■ DIRECTIONS FOR THIS TASK ■
From the material below, list every line containing "zobaczyć".

■ DATA ■
──────
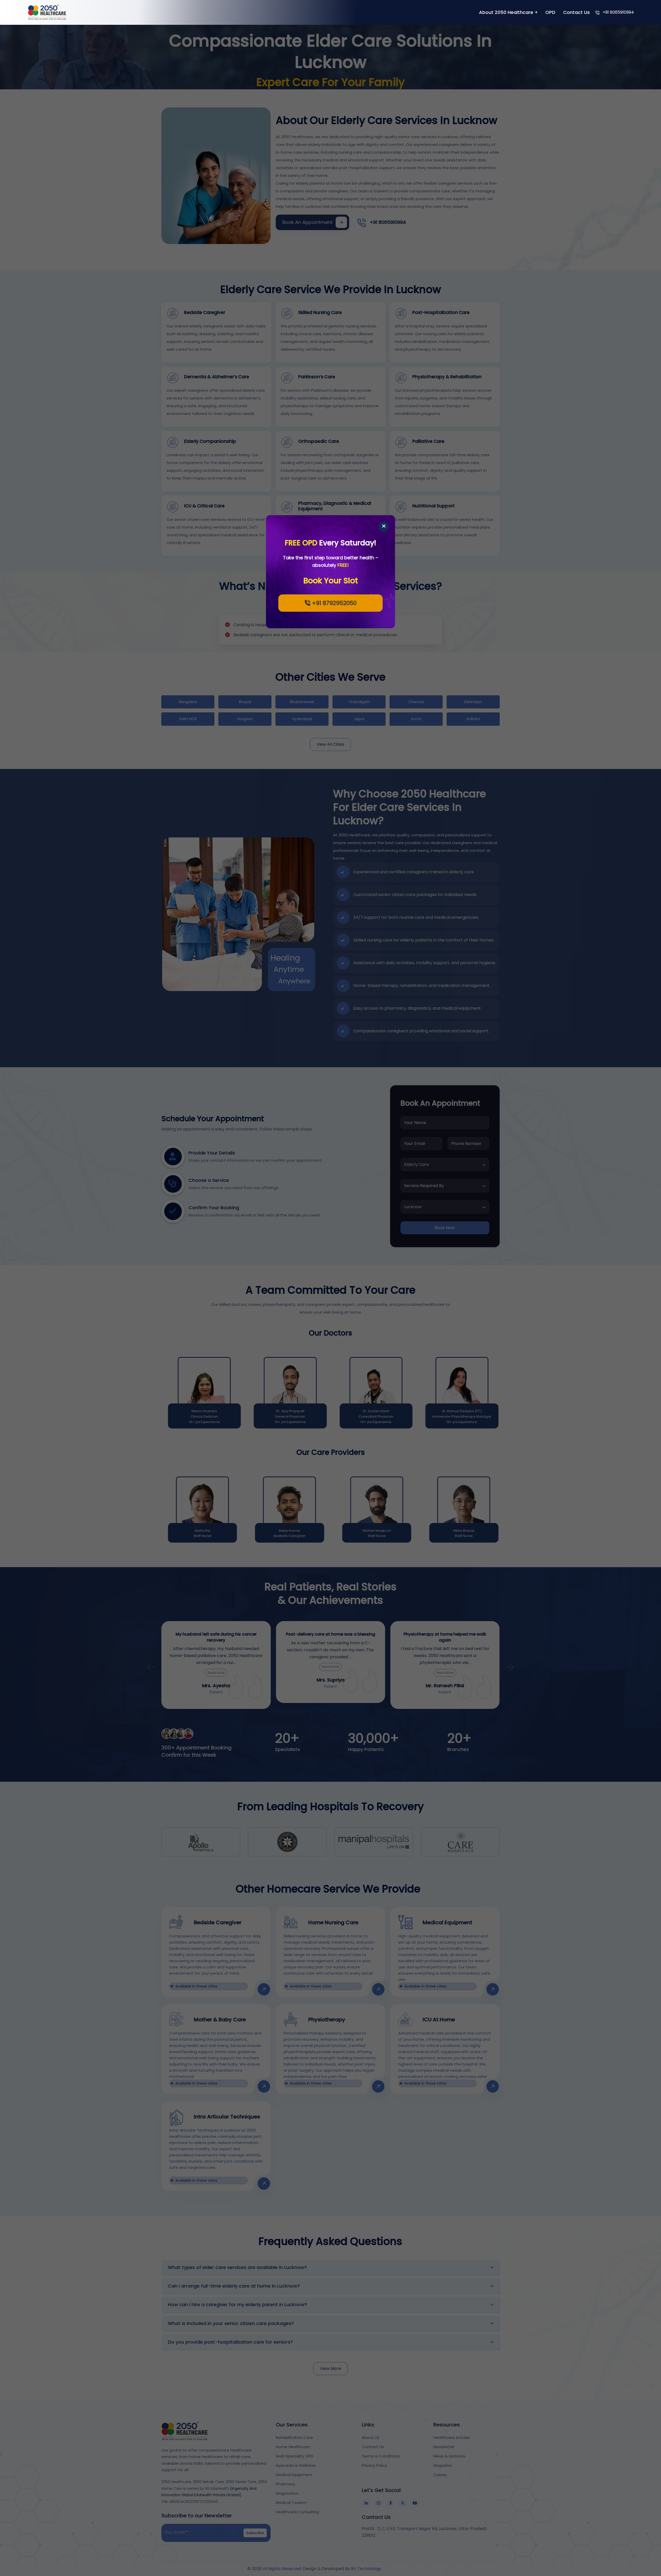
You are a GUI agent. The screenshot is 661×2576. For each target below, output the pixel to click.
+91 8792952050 (333, 603)
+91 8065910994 (618, 12)
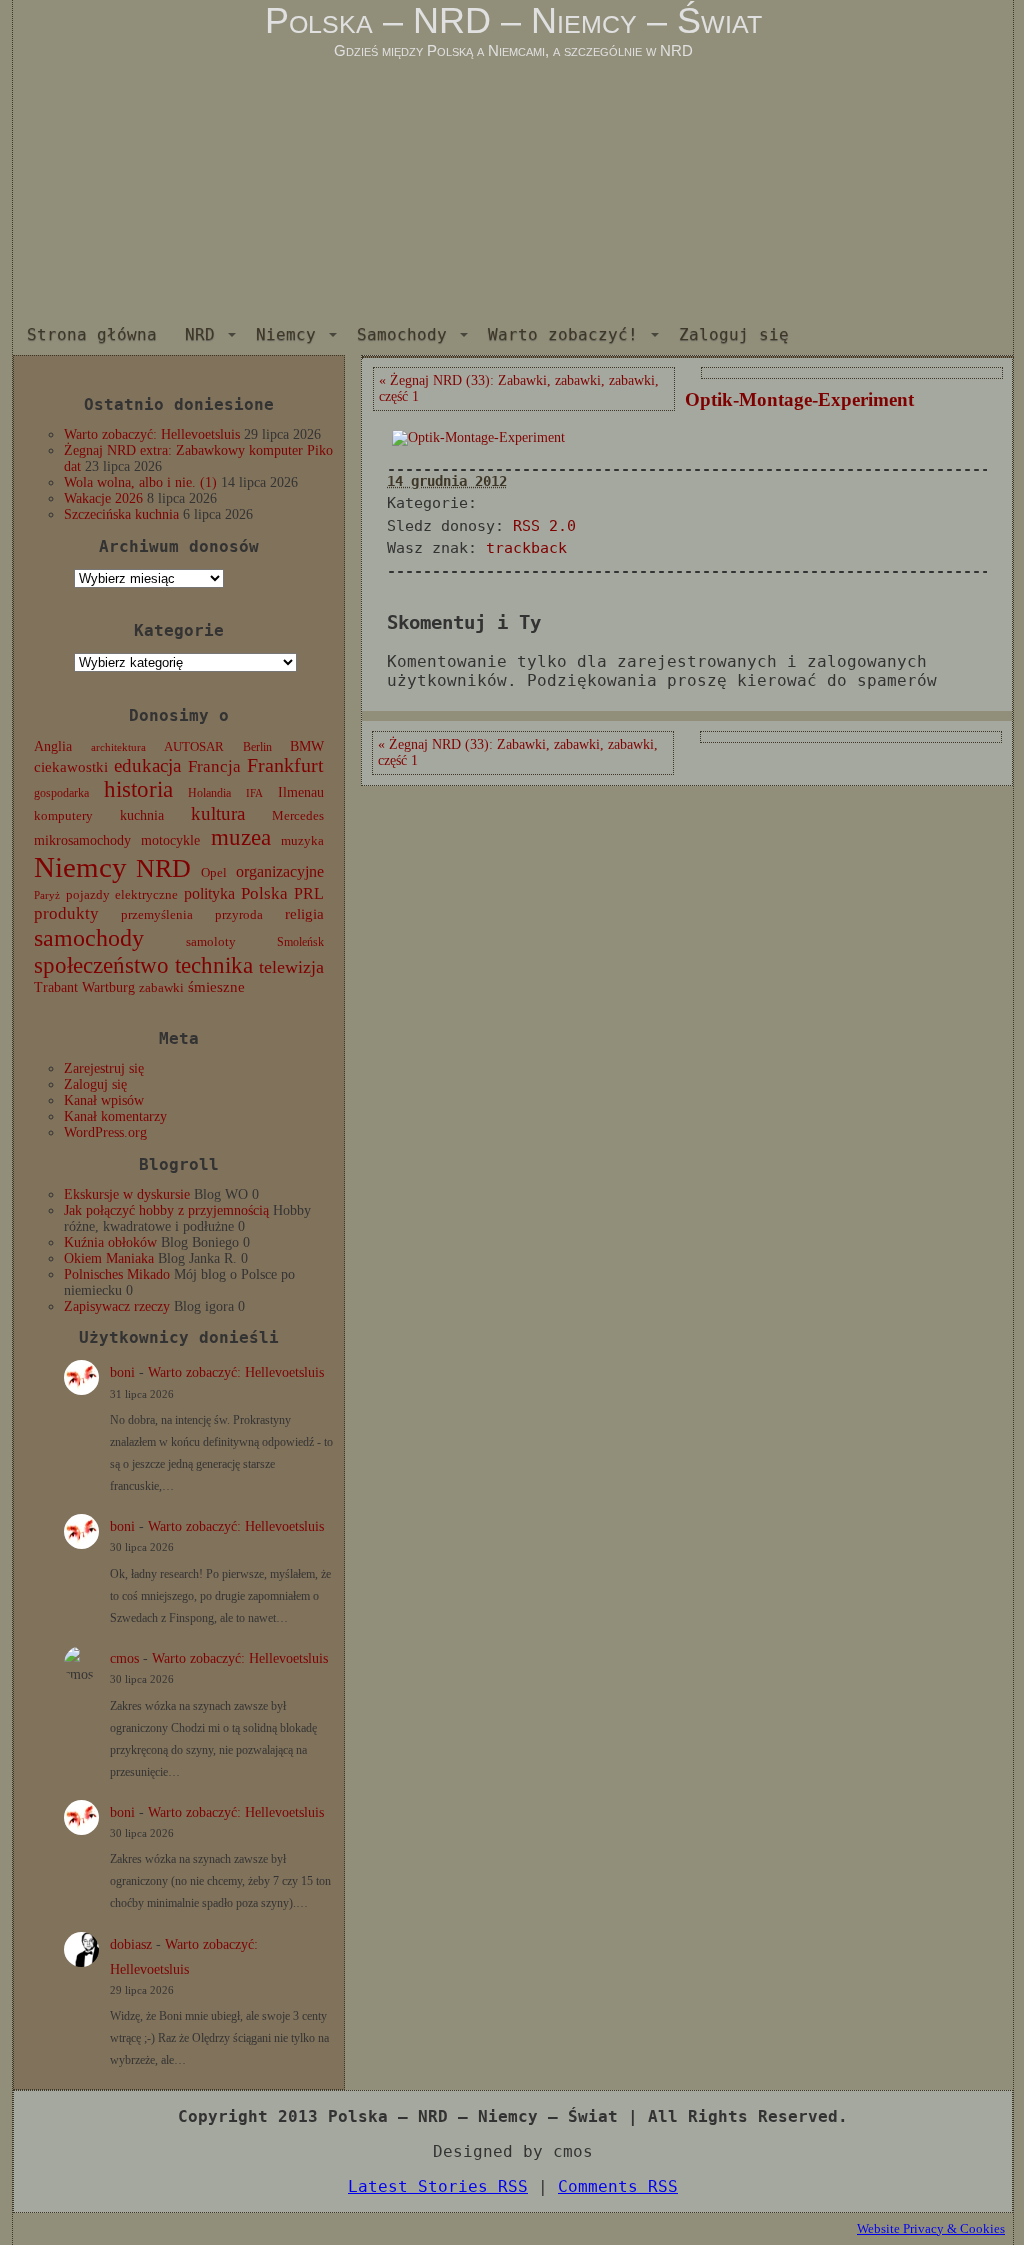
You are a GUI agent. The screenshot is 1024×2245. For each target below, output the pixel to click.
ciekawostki (71, 766)
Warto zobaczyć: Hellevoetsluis (152, 434)
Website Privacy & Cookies (931, 2228)
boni (122, 1372)
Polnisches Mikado (117, 1274)
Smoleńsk (300, 942)
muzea (241, 837)
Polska (264, 893)
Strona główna (92, 334)
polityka (209, 893)
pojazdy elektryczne (122, 894)
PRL (309, 893)
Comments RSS (618, 2186)
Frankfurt (285, 765)
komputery (63, 815)
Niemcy (286, 334)
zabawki (161, 988)
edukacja (147, 765)
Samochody (402, 334)
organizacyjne (280, 871)
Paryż (47, 895)
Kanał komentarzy (115, 1116)
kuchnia (142, 815)
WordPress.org (105, 1132)
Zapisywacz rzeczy (117, 1306)
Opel (214, 873)
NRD (200, 334)
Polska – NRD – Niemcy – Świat (513, 20)
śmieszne (216, 987)
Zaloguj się (734, 334)
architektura (118, 747)
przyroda (239, 915)
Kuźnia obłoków (110, 1242)
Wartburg (108, 987)
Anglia (53, 746)
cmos (124, 1658)
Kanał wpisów (104, 1100)
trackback (526, 548)
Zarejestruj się (104, 1068)
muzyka (302, 841)
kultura (218, 813)
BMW (307, 746)
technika (214, 965)
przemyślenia (157, 915)
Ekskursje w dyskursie (127, 1194)
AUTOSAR (194, 747)
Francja (214, 766)
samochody (89, 937)
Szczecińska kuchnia (121, 514)
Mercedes (298, 816)
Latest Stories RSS (438, 2186)
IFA (254, 793)
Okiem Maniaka (109, 1258)
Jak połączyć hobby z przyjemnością (166, 1210)
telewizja (291, 967)
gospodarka (61, 793)
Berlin (257, 747)
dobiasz (131, 1944)
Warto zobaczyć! (563, 334)
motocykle (170, 840)
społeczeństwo (101, 965)
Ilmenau (301, 792)
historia (138, 789)
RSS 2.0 (544, 526)
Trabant (56, 987)
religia (304, 914)
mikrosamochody (82, 840)
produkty (66, 913)
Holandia (209, 793)
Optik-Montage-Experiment (799, 399)
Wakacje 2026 (103, 498)
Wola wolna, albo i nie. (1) (140, 482)
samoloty (211, 942)
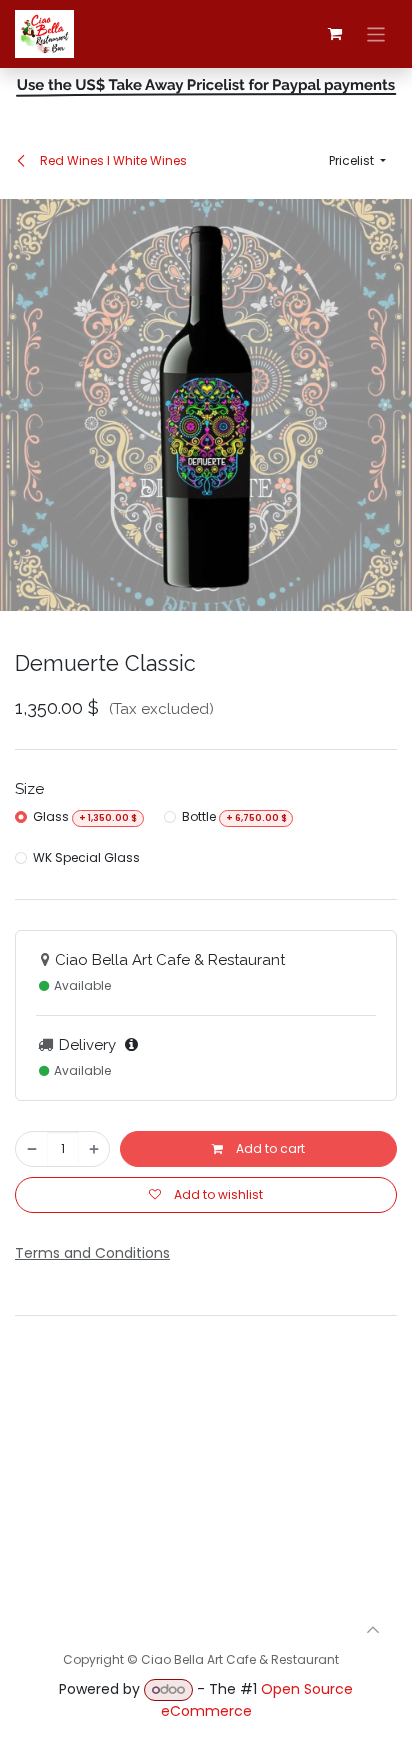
──────
■ WORKED SOLUTION ■
Warto zobaczyć: Hellevoetsluis (152, 434)
Warto zobaczyć! (563, 334)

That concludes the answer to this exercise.